KabarBaik.co – Community and Food Day (CFD) di Jalan Ahmad Yani atau depan Pemkab Banyuwangi sudah berjalan lebih dari sebulan. Antusiasme masyarakat untuk ikut melapak di arena tersebut kian meningkat. Hingga kini total sudah ada 222 pelaku UMKM yang melapak pada acara yang digelar setiap minggu pagi tersebut.
Kepala Dinas Koperasi Usaha Mikro dan Perdagangan (Diskop UMP) Banyuwangi, Nanin Oktaviantie, menyebut kegiatan ini menjadi gaung ekonomi kerakyatan di Banyuwangi. Lonjakan minat pelaku UMKM untuk bergabung bahkan semakin besar dari minggu ke minggu.
“Kami sampai harus menutup pendaftaran. Terakhir ada sekitar 150 pelaku UMKM yang terpaksa kami tolak karena keterbatasan tempat. Kalau tidak disetop, jumlahnya bisa tembus 300 lebih,” kata Nanin.

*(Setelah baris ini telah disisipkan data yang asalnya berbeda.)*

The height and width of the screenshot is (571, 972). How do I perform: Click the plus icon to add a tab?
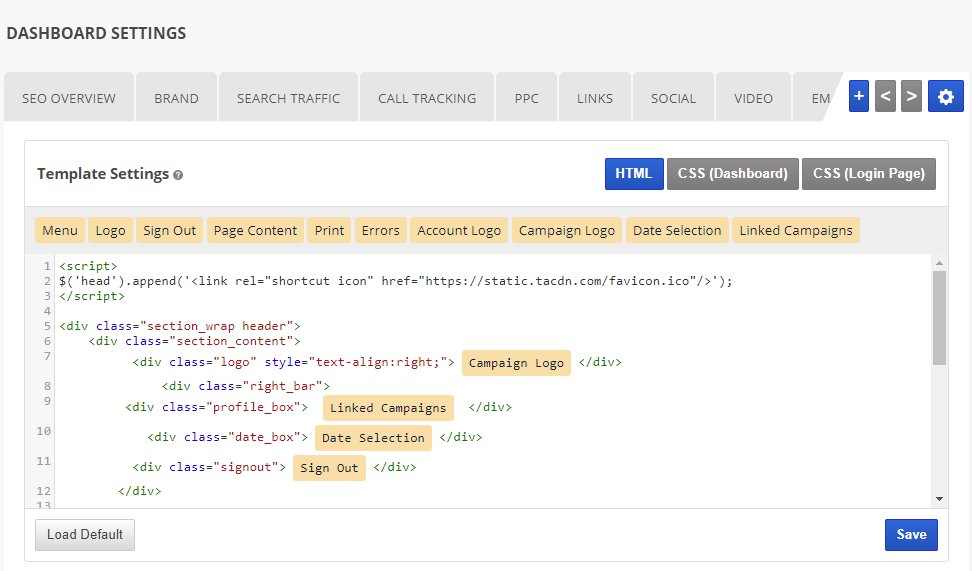pos(858,96)
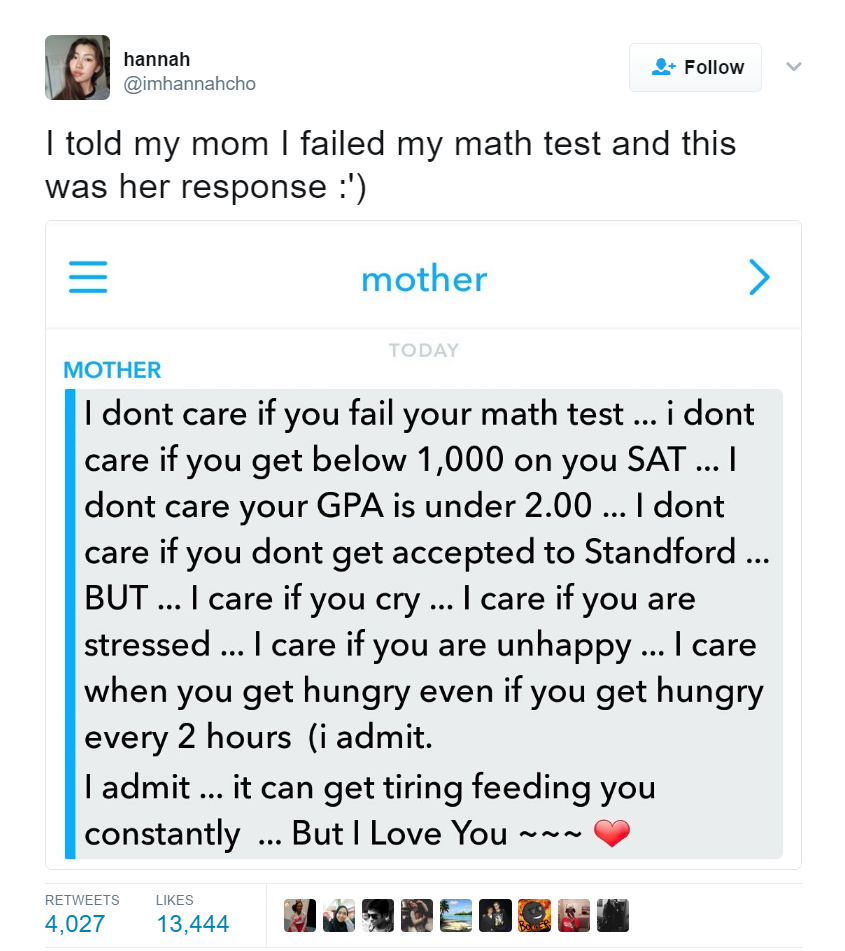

Dinas juga mempertimbangkan untuk memperluas area bagi pelapak, tapi itu masih dalam kajian lebih lanjut. Sebab setiap gelaran CFD tidak hanya diisi aneka dagangan namun juga beberapa layanan publik seperti adminduk, perbankan dan layanan lainnya.
Untuk menjaga kualitas dan ketertiban, dinas menetapkan aturan yang cukup ketat. Pelaku UMKM yang tidak berjualan hingga tiga kali berturut-turut tanpa izin otomatis akan dikeluarkan dari daftar peserta. Slot kosong tersebut akan diberikan kepada UMKM lain yang masuk dalam waiting list.
“Aturan itu dibuat agar peserta tidak seenaknya. Karena peminatnya banyak, maka kami perlu sistem yang disiplin. Tujuannya supaya semua pelaku UMKM punya kesempatan yang sama,” jelasnya.
Selain menata, Diskop UMP juga memberikan pendampingan bagi pelaku usaha yang dagangannya kurang laku. Dinas bahkan menghadirkan praktisi ahli untuk membantu para pedagang berinovasi agar produk mereka lebih menarik.
“Kami bantu evaluasi supaya dagangannya bisa terjual. Kadang ada yang jualan ala kadarnya, akhirnya tidak laku. Kan sayang kalau begitu. Karena itu kami dorong inovasi, dari kemasan sampai cara menawarkan produk,” terangnya.
Dampak ekonomi dari CFD ini juga cukup signifikan. Berdasarkan catatan Diskop UMP, perputaran uang setiap minggunya mencapai sekitar Rp 75 juta. Jumlah itu diperoleh dari hasil pendataan yang dilakukan dinas setiap selesai acara.
“Padahal itu hanya 30 persen yang mengisi data. Banyak pedagang yang tidak mau melapor. Kalau semuanya melapor, jumlahnya pasti lebih besar,” tegas Nanin.